Set down, word for word, the line with "Task: Click the highest" and the lines after it through the final line of the data below, without pictures.

Dataset excerpts:
•••
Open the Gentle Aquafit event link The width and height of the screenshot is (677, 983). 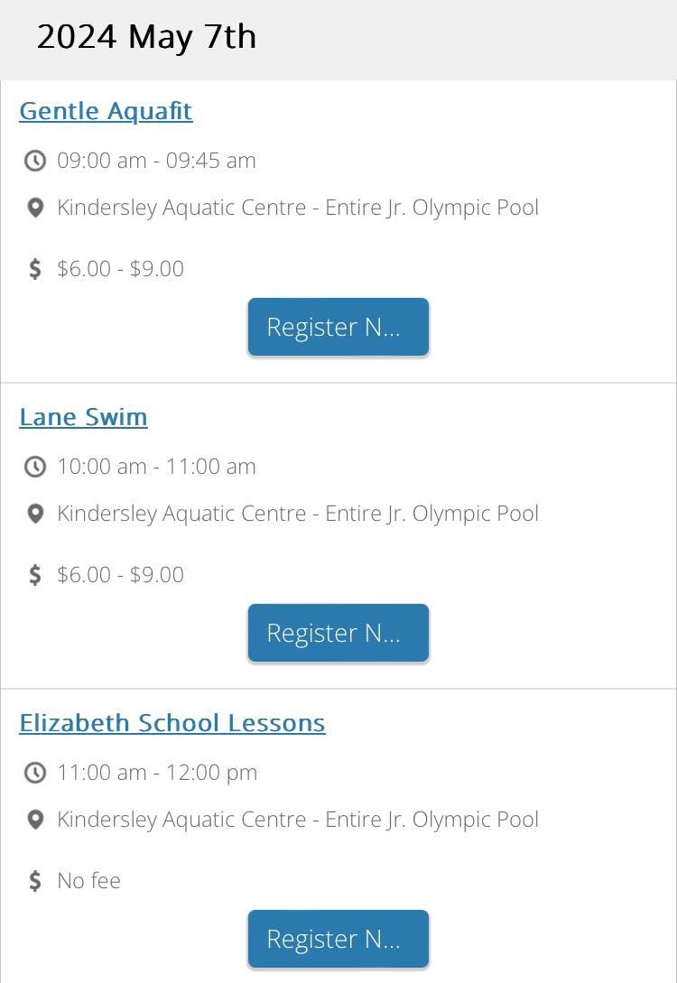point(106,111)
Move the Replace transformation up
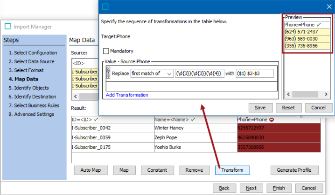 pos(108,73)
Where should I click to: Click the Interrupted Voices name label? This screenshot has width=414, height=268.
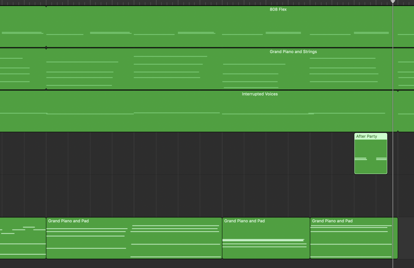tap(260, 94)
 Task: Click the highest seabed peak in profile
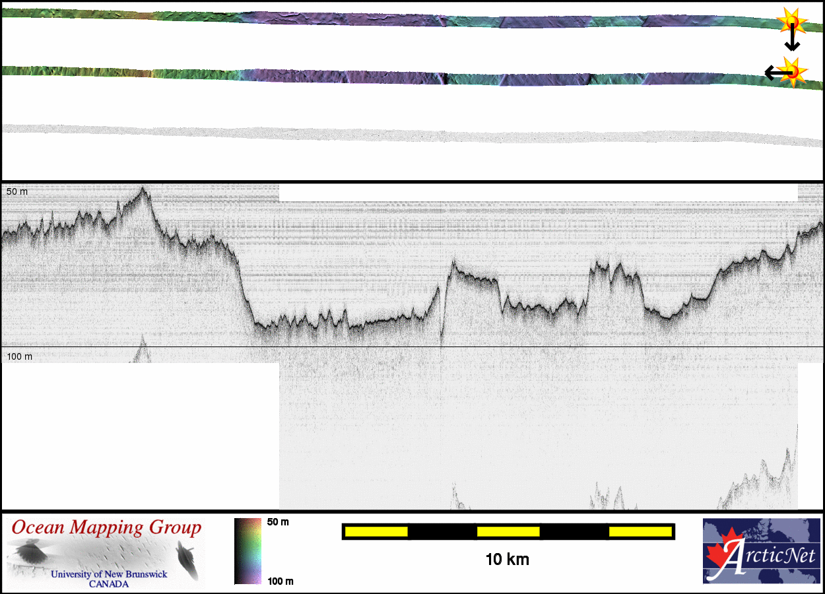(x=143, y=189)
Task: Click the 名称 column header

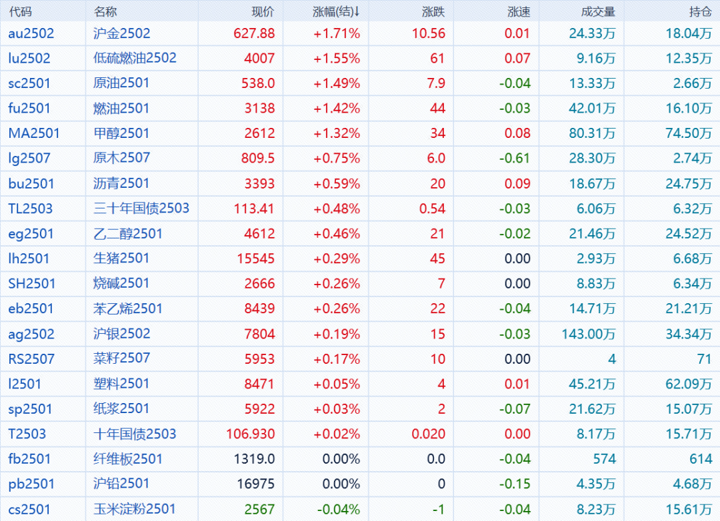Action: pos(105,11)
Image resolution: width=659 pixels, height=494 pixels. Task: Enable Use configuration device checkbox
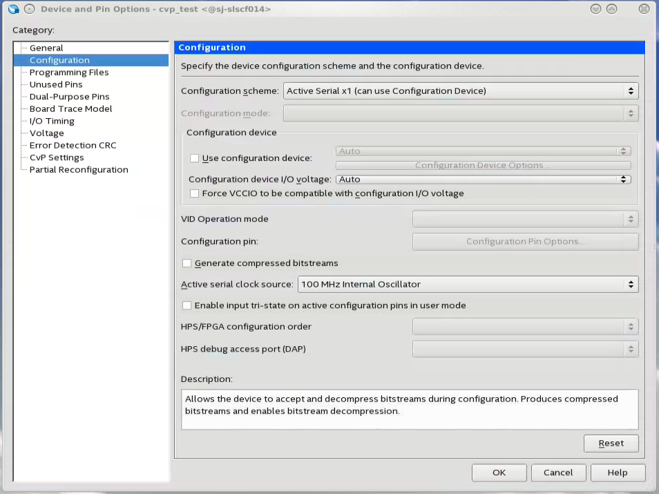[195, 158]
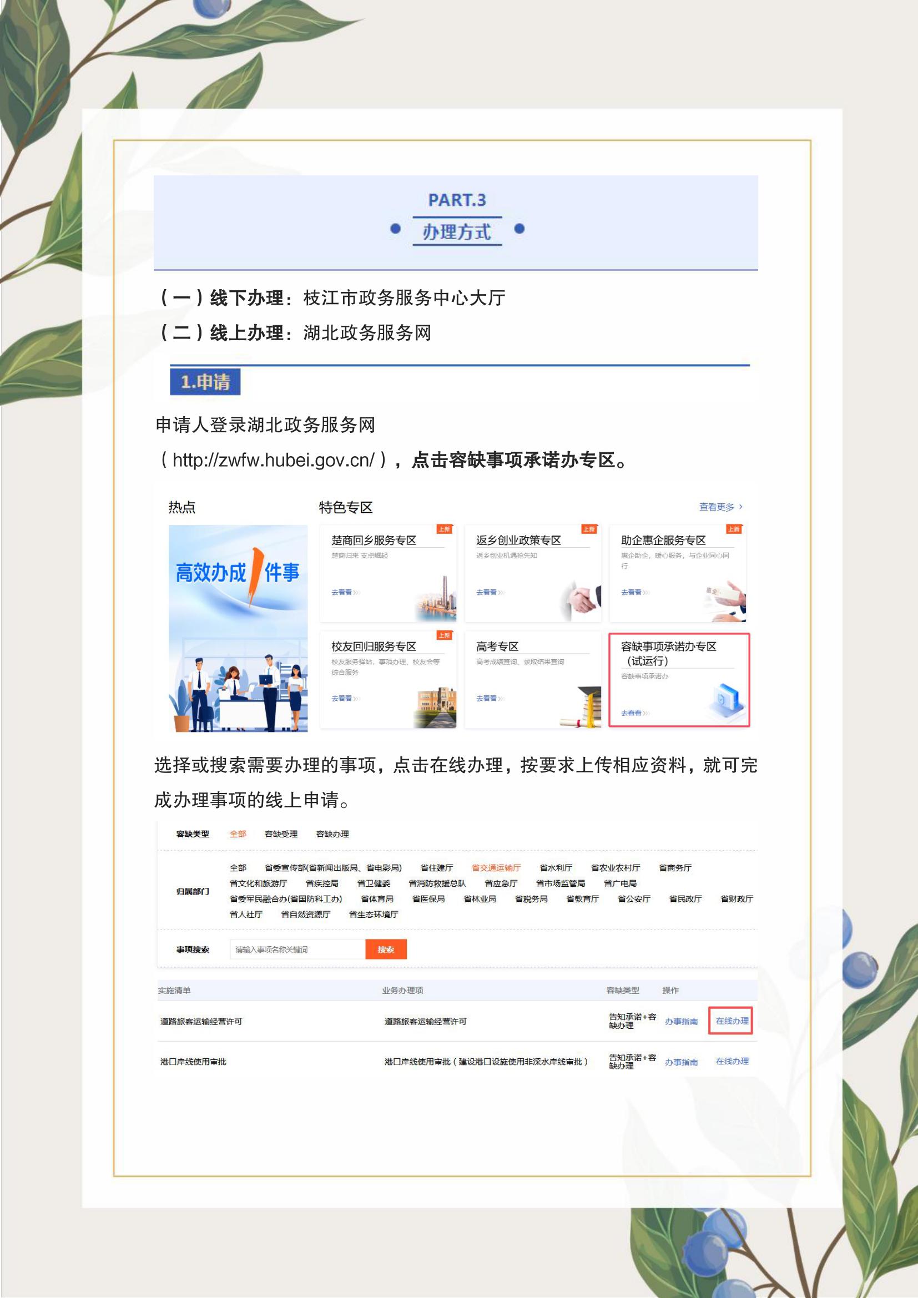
•••
PROBLEM SOLUTION
 Task: Click the highest seabed peak in profile
(x=143, y=189)
Task: Click the 名称 column header

Action: pos(105,11)
Image resolution: width=659 pixels, height=494 pixels. Task: Enable Use configuration device checkbox
[195, 158]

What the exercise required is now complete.